> _EXTRAIT DU TEXTE_:
Dans des articles et des essais[1] précédents, j’ai expliqué que la vente de franchises publiques pour en tirer un gain privé, sans l’encadrement d’une saine concurrence, a produit une industrie concentrée et complexe que personne ne souhaitait. Quatre-vingts fusions en 30 ans dans le secteur de l’électricité ont entraîné un gaspillage de ressources économiques, fait passer les intérêts des actionnaires avant ceux des clients, affaibli les forces concurrentielles et intensifié les conflits intra-entreprises. Penchons-nous d’abord sur le gaspillage de ressources économiques.
Prépondérance du prix par rapport au rendement : une perte pour les consommateurs et l’économie
Tant sur les marchés concurrentiels que monopolistiques, les cibles d’acquisition choisissent leurs acquéreurs en fonction du prix le plus élevé. Sur les marchés concurrentiels, ce prix le plus élevé sera payé par l’acquéreur offrant le meilleur service au moindre coût. La capacité de celui-ci à concurrencer avec succès les autres entreprises crée la marge de rentabilité attendue qui justifie son prix d’acquisition. Les marchés concurrentiels alignent donc les intérêts de l’acquéreur, de la cible et des clients.
Ce n’est pas ce que l’on constate sur les marchés monopolistiques. En effet, un marché monopolistique n’a pas la discipline d’un marché concurrentiel, et l’acquéreur au prix le plus élevé n’offrira pas nécessairement le meilleur rendement. Si les services publics cibles accordaient la priorité au rendement, les acquéreurs concurrents réduiraient leurs prix offerts et leurs coûts, permettant ainsi d’offrir des services après fusion à des tarifs plus bas. L’économie y gagnerait. Or, les services publics ciblés par une fusion choisissent leurs acquéreurs en fonction du prix plutôt que du rendement. L’économie en sort donc perdante, et les clients aussi, car leur service public leur refuse ce pour quoi ils paient — un service dont la qualité et le coût reproduisent les résultats d’un marché concurrentiel.
Cependant, le prix le plus élevé ne proviendra-t-il pas nécessairement de l’acquéreur offrant le meilleur service à moindre coût? Pas dans un marché monopolistique de services publics, car le tarif du produit final est fixé non pas par la concurrence, mais par les organismes de réglementation. L’acquéreur basera donc son offre de prix élevé non pas sur son espoir de battre le prix de ses concurrents, mais sur son espoir de persuader les organismes de réglementation, c’est-à-dire les persuader de fixer des tarifs supérieurs aux niveaux appropriés.
« Absence de préjudice » : le mauvais ratio avantages-coûts
Dans le cadre des fusions, les investisseurs cherchent à obtenir le meilleur ratio avantages-coûts. Pour leur part, la majorité des organismes de réglementation n’exigent que « l’absence de préjudice ». Cette simple distinction explique pourquoi les gains tirés des fusions sont empochés, de manière disproportionnée, par les investisseurs. L’absence de préjudice entre en contradiction avec l’objectif central de la réglementation : produire des résultats comparables à ceux d’un régime de libre concurrence. Dans la réglementation, l’expression « absence de préjudice » signifie un gain nul. Dans un régime de libre concurrence, l’obtention d’un gain nul entraînerait le licenciement de n’importe quel cadre.

> _INFORMATIONS FOURNIES_:
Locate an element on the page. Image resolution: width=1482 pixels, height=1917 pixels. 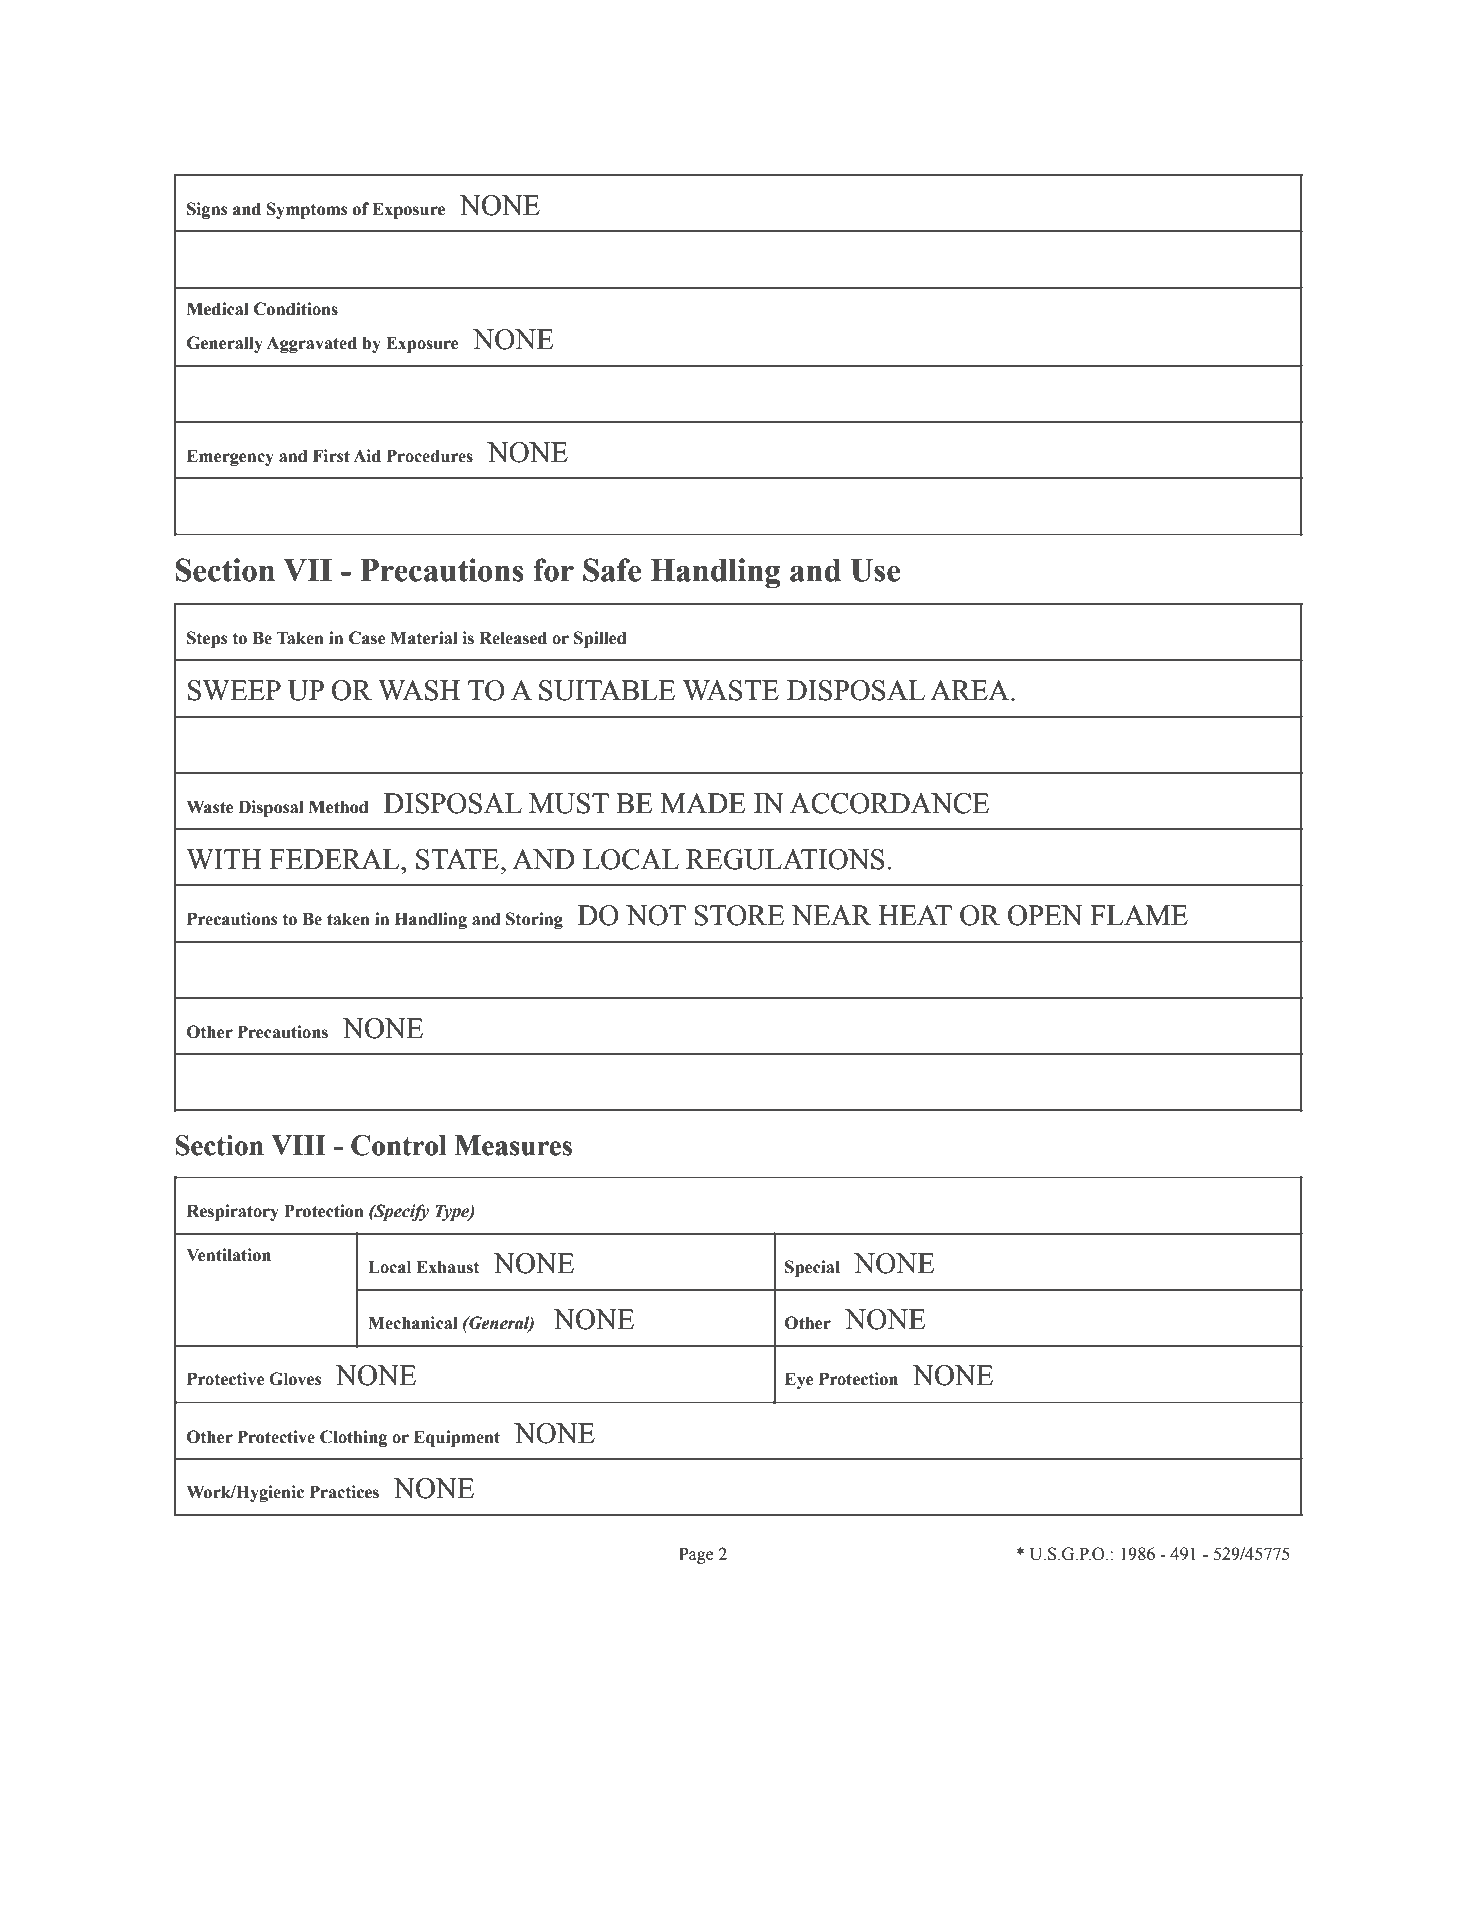
SUITABLE is located at coordinates (607, 690).
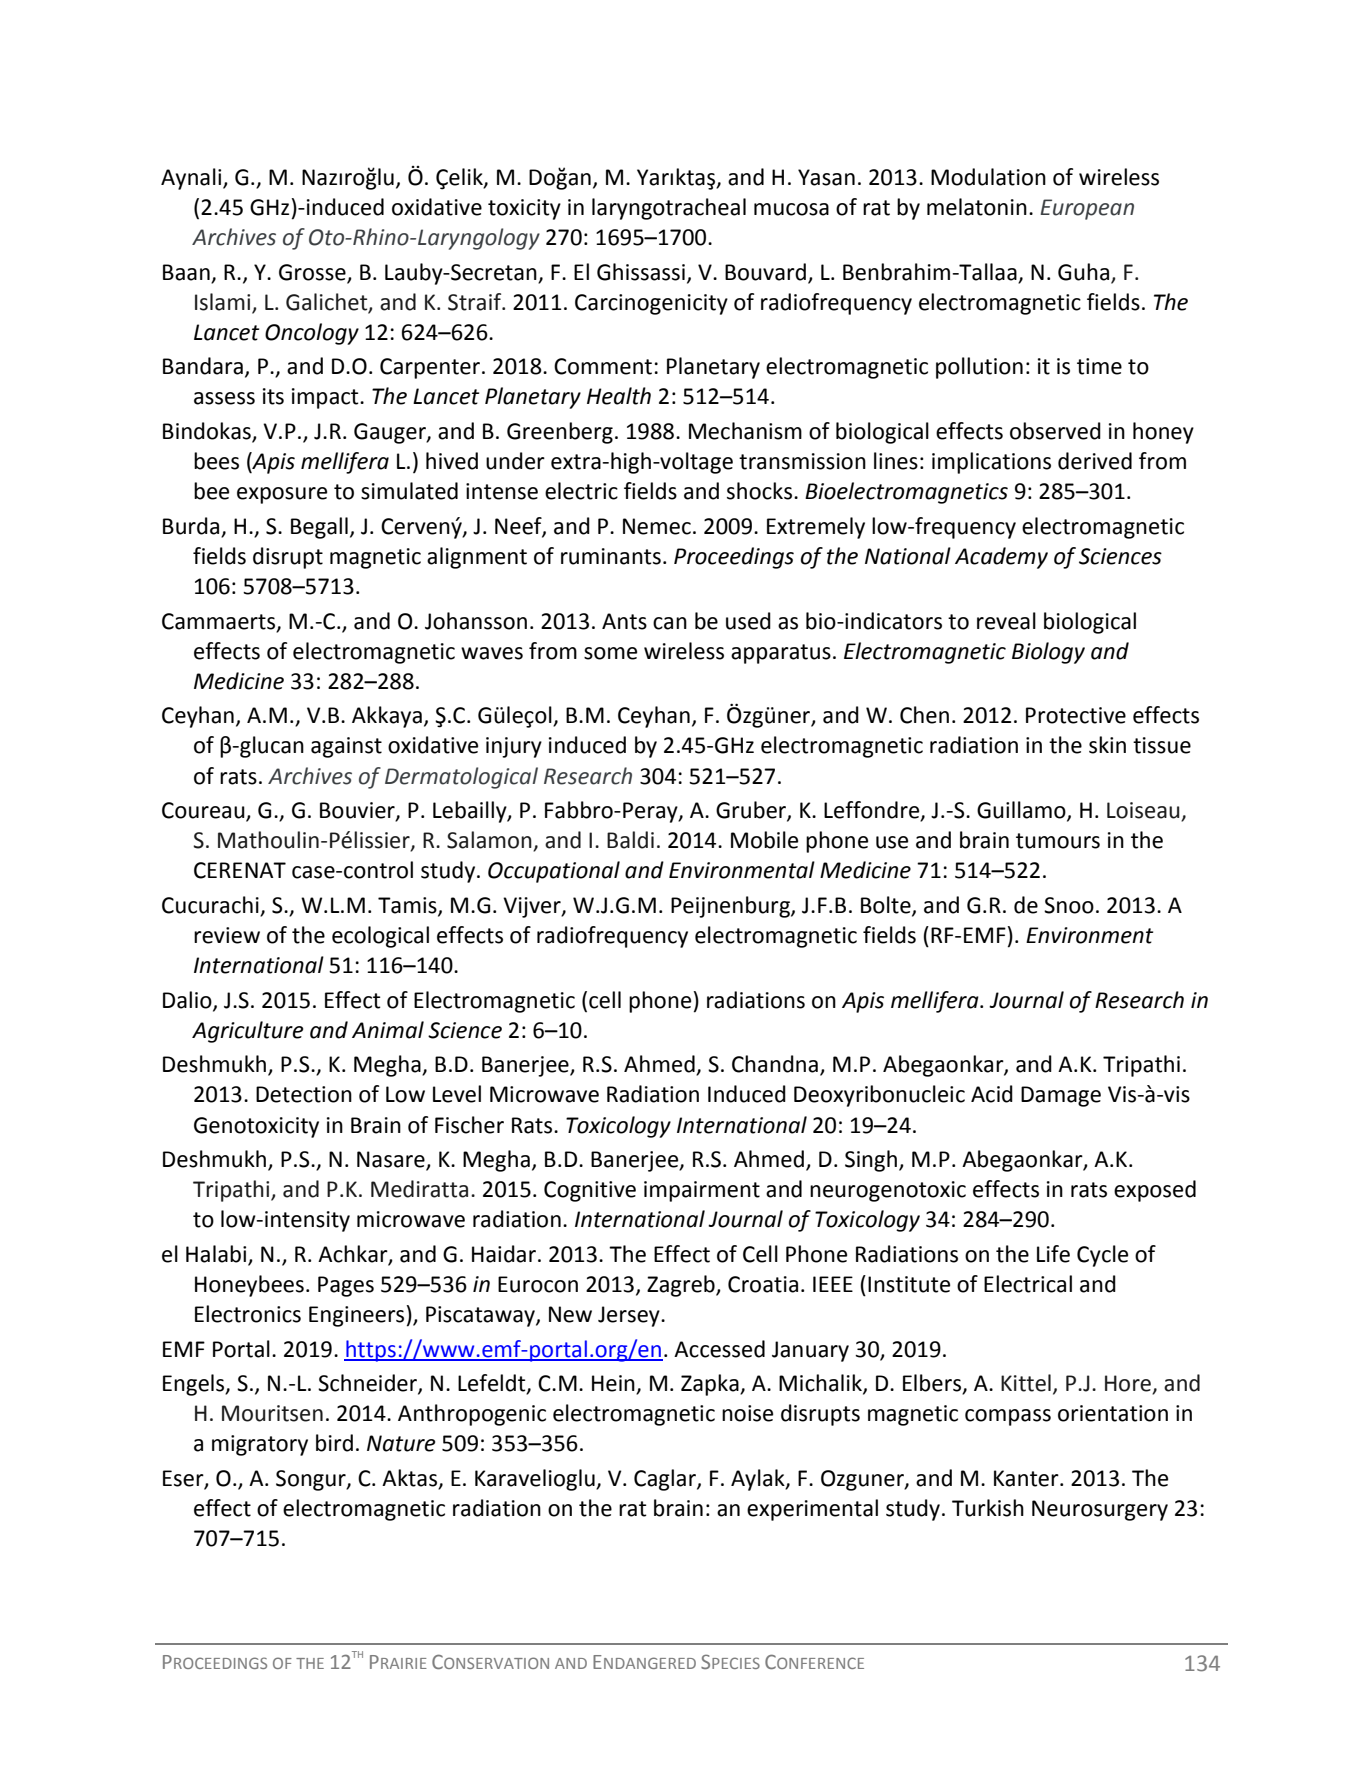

> _TÂCHES À RÉALISER_:
• 1. Selon l'extrait, combien de fusions le secteur de l'électricité a-t-il connues en 30 ans ?
• 2. Énumérez toutes les conséquences que l'extrait attribue aux fusions dans le secteur de l'électricité dans son premier paragraphe.

> _RÉSULTATS DES TÂCHES_:
• 1. Quatre-vingts fusions.

• 2.
- Un gaspillage de ressources économiques
- Les intérêts des actionnaires passés avant ceux des clients
- Un affaiblissement des forces concurrentielles
- Une intensification des conflits intra-entreprises